As regular readers may have sussed out by now, I’m almost exclusively a PC game-player. But for the past weeks, I’ve been glued to the relatively tiny screens on my Nintendo 3DS. I’ve had one for more than a year now (during which time I learned that Pokémon is really not my thing), but it’s taken Monster Hunter 4 Ultimate to have me drumming my fingers watching as the battery recharges so I can play more.
The Monster Hunter franchise has been gigantic in its native Japan for years now. It’s beloved of the whole range of possible demographics, from schoolchildren to college kids to working moms. It’s never easy to pinpoint the exact reason something becomes a phenomenon (which Monster Hunter looks poised to do in the U.S. since MH4U came out in February), but it probably has something to do with the game’s reward loop.
To set up a bit, here’s how Monster Hunter works. You are – surprise! – a monster hunter, and you take on quests to go into the wilderness (a network of several interconnected areas) and search for various legendary creatures. After defeating them, you carve off bits of their carcasses to bring back to town, where you can fashion them into improved weapons and armor. Rinse, lather, repeat.
Interestingly, Monster Hunter does away with the popular roleplaying “leveling” system for your character – while you can create improved gear, your character’s skill is your skill, and each type of weapon demands a different style. Getting better at using them is entirely dependent on your own proficiency. Combat is much less a button-mashing endeavor than it is in other “hack and slash” games and is a surprisingly slow and deliberate affair. Learning the timing of your chosen weapon, and how to position yourself relative to an enemy, is crucial and can only be achieved with practice.
What baffles me, though, is that I really am enjoying Monster Hunter despite the presence of mechanics that usually turn me off. Grinding, most notably. You need specific monster bits in order to create flashy, powerful new equipment, and never do you gain everything you need after killing a big baddie once. You’ll have to go on specific hunts numerous times to get the stuff you need, and what you get from a monster is largely determined by chance. Even the most elegant kill might not net you the second Tetsucabra tusk you need for a Lupine Katana, and in that case, well, you’ll just have to go out and try again. And possibly again.
The good news is that you always get something useful. There are plants, insects, and minerals to collect on your way through the wilderness, and after a few trips around an area, you’ll learn the best spots to find each item. And even if the monster you ultimately kill doesn’t drop the thing you need, it’ll drop other useful pieces that can be hoarded or sold or traded in town. Again, this collecting mechanic normally annoys the piss out of me – constantly needing to root through bushes for elfroot plants in Dragon Age: Inquisition really spoiled that game for me – but because Monster Hunter puts a time limit on most quests, I never feel as though I’m working in a coal mine while resource-gathering.

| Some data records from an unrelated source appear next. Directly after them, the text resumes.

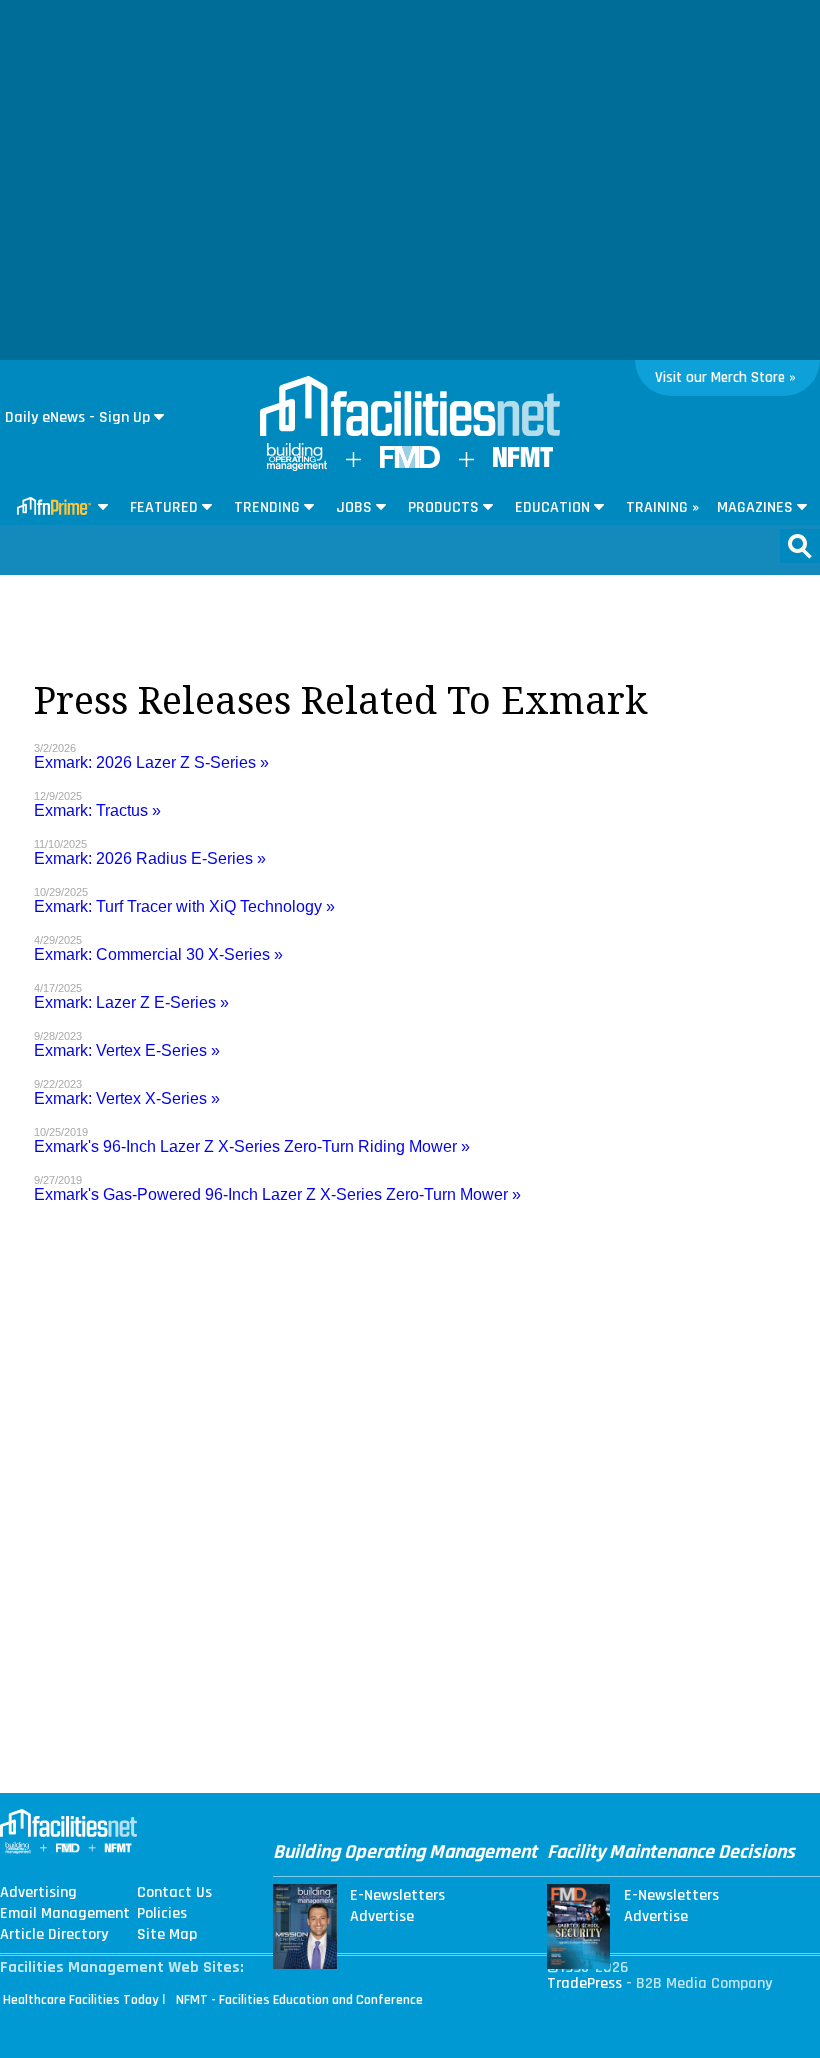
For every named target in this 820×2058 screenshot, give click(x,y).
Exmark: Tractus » (97, 810)
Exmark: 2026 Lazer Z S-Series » (151, 762)
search (800, 546)
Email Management (65, 1914)
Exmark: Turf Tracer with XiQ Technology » (184, 906)
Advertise (382, 1917)
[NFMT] (523, 462)
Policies (162, 1914)
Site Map (167, 1935)
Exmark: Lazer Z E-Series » (131, 1002)
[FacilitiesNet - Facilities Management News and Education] (410, 408)
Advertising (38, 1893)
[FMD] (410, 463)
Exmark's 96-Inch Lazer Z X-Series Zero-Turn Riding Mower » (252, 1146)
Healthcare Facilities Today (81, 2000)
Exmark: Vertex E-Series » (127, 1050)
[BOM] (297, 466)
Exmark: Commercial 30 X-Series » (158, 954)
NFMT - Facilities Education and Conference (299, 2000)
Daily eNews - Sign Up (77, 417)
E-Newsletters (397, 1896)
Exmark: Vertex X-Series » (127, 1098)
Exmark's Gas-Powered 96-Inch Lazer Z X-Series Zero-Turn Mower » (277, 1194)
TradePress (584, 1983)
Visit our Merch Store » (725, 377)
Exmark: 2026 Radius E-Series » (150, 858)
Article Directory (54, 1935)
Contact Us (174, 1893)
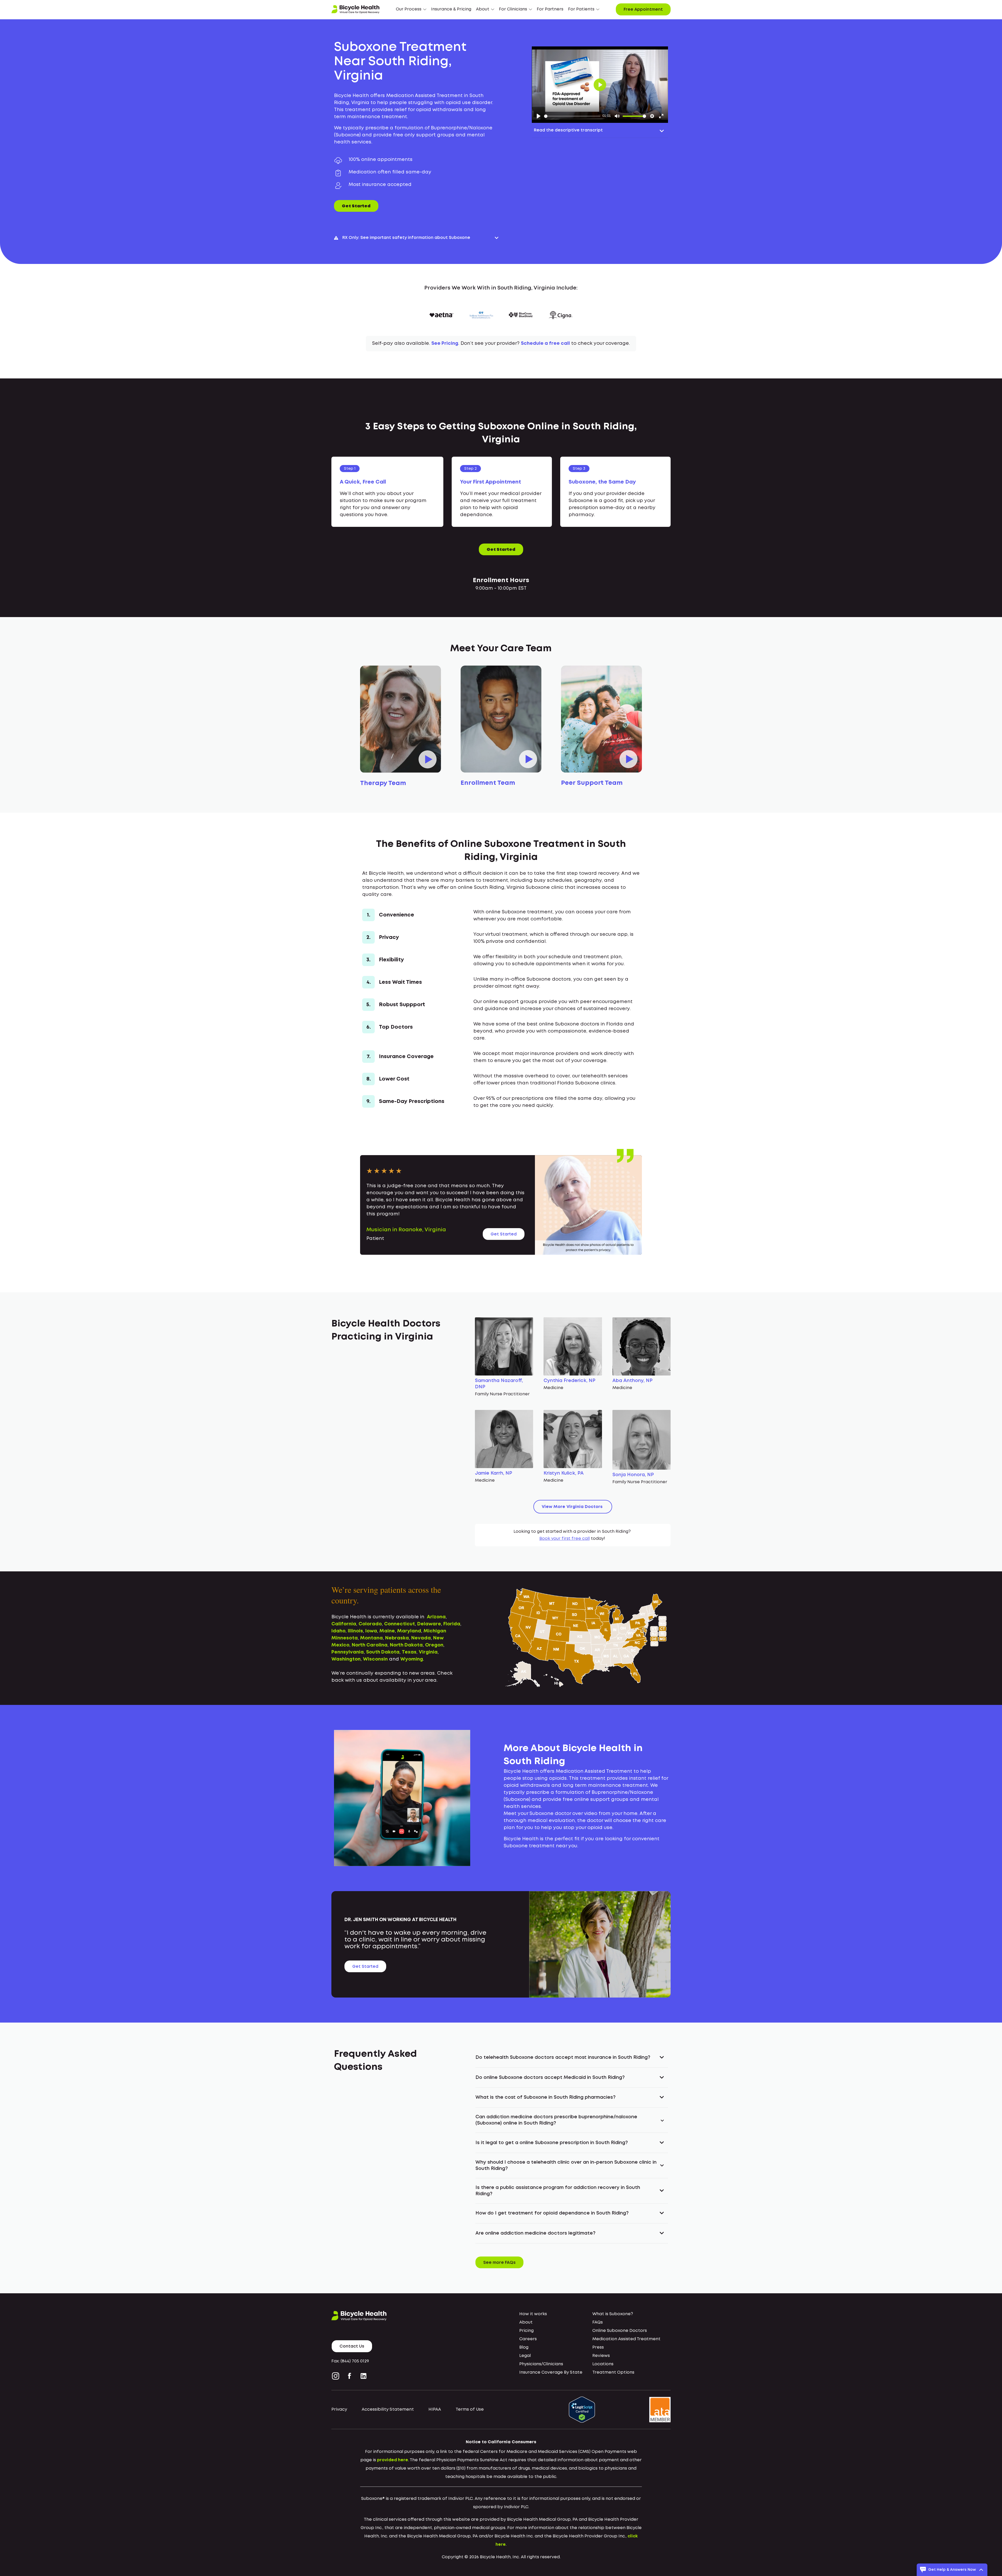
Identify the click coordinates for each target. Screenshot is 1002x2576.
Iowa (371, 1631)
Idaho (338, 1631)
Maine (387, 1631)
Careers (528, 2339)
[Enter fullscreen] (661, 116)
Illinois (355, 1631)
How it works (533, 2314)
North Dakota (406, 1645)
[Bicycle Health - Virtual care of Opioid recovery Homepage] (355, 9)
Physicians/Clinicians (541, 2364)
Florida (451, 1624)
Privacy (339, 2409)
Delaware (429, 1624)
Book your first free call (564, 1539)
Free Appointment (643, 9)
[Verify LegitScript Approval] (582, 2410)
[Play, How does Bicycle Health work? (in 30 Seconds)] (538, 116)
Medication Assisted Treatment (626, 2339)
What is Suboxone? (612, 2314)
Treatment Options (613, 2372)
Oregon (434, 1645)
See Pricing (444, 343)
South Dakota (382, 1652)
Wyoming (411, 1659)
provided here (392, 2460)
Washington (346, 1659)
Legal (525, 2356)
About (526, 2322)
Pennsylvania (347, 1652)
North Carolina (369, 1645)
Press (598, 2347)
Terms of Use (470, 2409)
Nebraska (397, 1638)
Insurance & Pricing (451, 9)
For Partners (550, 9)
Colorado (370, 1624)
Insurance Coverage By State (550, 2372)
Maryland (409, 1631)
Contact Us (351, 2346)
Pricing (526, 2331)
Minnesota (344, 1638)
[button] (411, 9)
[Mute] (617, 116)
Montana (371, 1638)
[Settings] (652, 116)
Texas (409, 1652)
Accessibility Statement (388, 2409)
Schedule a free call (545, 343)
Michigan (435, 1631)
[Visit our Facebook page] (349, 2376)
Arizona (436, 1617)
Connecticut (399, 1624)
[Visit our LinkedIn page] (363, 2376)
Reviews (601, 2356)
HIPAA (434, 2409)
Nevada (421, 1638)
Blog (523, 2347)
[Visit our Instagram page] (336, 2376)
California (343, 1624)
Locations (602, 2364)
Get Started (356, 206)
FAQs (597, 2322)
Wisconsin (375, 1659)
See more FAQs (499, 2263)
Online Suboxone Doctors (619, 2331)
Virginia (428, 1652)
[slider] (572, 116)
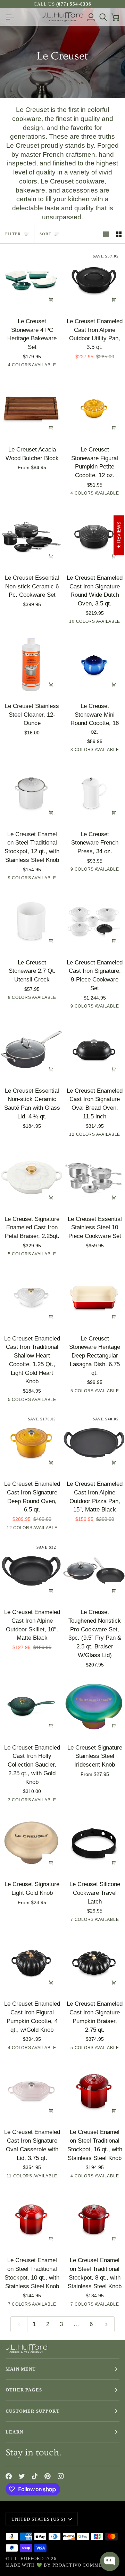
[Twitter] (22, 2476)
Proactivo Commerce (82, 2565)
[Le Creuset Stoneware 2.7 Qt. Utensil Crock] (31, 921)
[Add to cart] (51, 300)
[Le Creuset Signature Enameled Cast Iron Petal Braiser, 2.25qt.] (31, 1178)
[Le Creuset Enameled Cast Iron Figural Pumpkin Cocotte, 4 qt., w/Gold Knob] (31, 1963)
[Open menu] (12, 16)
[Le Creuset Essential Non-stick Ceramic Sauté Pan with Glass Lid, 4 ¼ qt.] (31, 1049)
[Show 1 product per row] (106, 234)
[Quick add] (51, 428)
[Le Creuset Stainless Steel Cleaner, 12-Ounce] (31, 665)
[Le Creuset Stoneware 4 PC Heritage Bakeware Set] (31, 280)
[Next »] (106, 2324)
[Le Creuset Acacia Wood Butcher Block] (31, 408)
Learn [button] (14, 2432)
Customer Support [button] (33, 2411)
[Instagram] (61, 2476)
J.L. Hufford (27, 2558)
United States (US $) (38, 2519)
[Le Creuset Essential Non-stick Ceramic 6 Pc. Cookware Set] (31, 536)
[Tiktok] (35, 2476)
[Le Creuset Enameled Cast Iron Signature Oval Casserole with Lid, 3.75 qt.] (31, 2091)
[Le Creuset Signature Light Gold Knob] (31, 1843)
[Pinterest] (47, 2476)
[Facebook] (9, 2476)
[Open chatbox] (109, 2561)
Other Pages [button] (24, 2389)
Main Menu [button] (21, 2369)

So I think this is where Monster Hunter parts ways with Destiny, a game that on paper has a lot of the same fundamentals. Destiny also has players grinding out missions again and again in order to gain the rare materials needed to craft new and improved weapons and armor. The story is forgettable and ultimately unimportant. Loot drops happen by random chance, and multiplayer, particularly with friends, is encouraged. Both games also skip a lot of explanation, leaving the player to research lore or mechanics that are obscured.
Now, I’ve never actually played Destiny, but I do know it’s come under fire from players and critics for being a bit blithe about players’ time and effort: Play a specific instance repeatedly, and you’ll only get the drop you need if the random number generator (“RNGesus,” as the kids call it) favors you. But for all the criticism and complaints, Desiny has been massively popular – about 3.2 million players were logging in per day back in October, and by December almost 13 million had purchased the game. Not that sales numbers really tell the story – but I’ll leave that to Chris Franklin:
Monster Hunter 4 Ultimate tunes the Destiny formula in a couple of ways that really hit a sweet spot, though. A hard cap of 50 minutes on each mission means I’m not worried about investing an indeterminate amount of time each time I venture forth. The loot drops, while still random, are a bit more reliable than Destiny’s. That seemingly-minor tweak is enough to make the game’s reward loop a lot tighter, and I feel excited about each quest I take, even if it’s one I’ve done several times already. I’ll be able to take some bit of monster chitin back to town and hammer it into a swanky new chestpiece or sword.
There’s also an inherent charm to the game that keeps it appealing. Your companions, when you’re playing solo, are a troupe of talkative cats called “Palicoes,” who never get tired of making cat-related puns. All the characters are quirky and full of personality, which has been carried over into the western version of the game by some top-notch localization work.
And the fact that it’s on a handheld system is really refreshing, and for me, fairly novel. It gives me the opportunity to play somewhere other than at my desk (such as near my desk, in bed).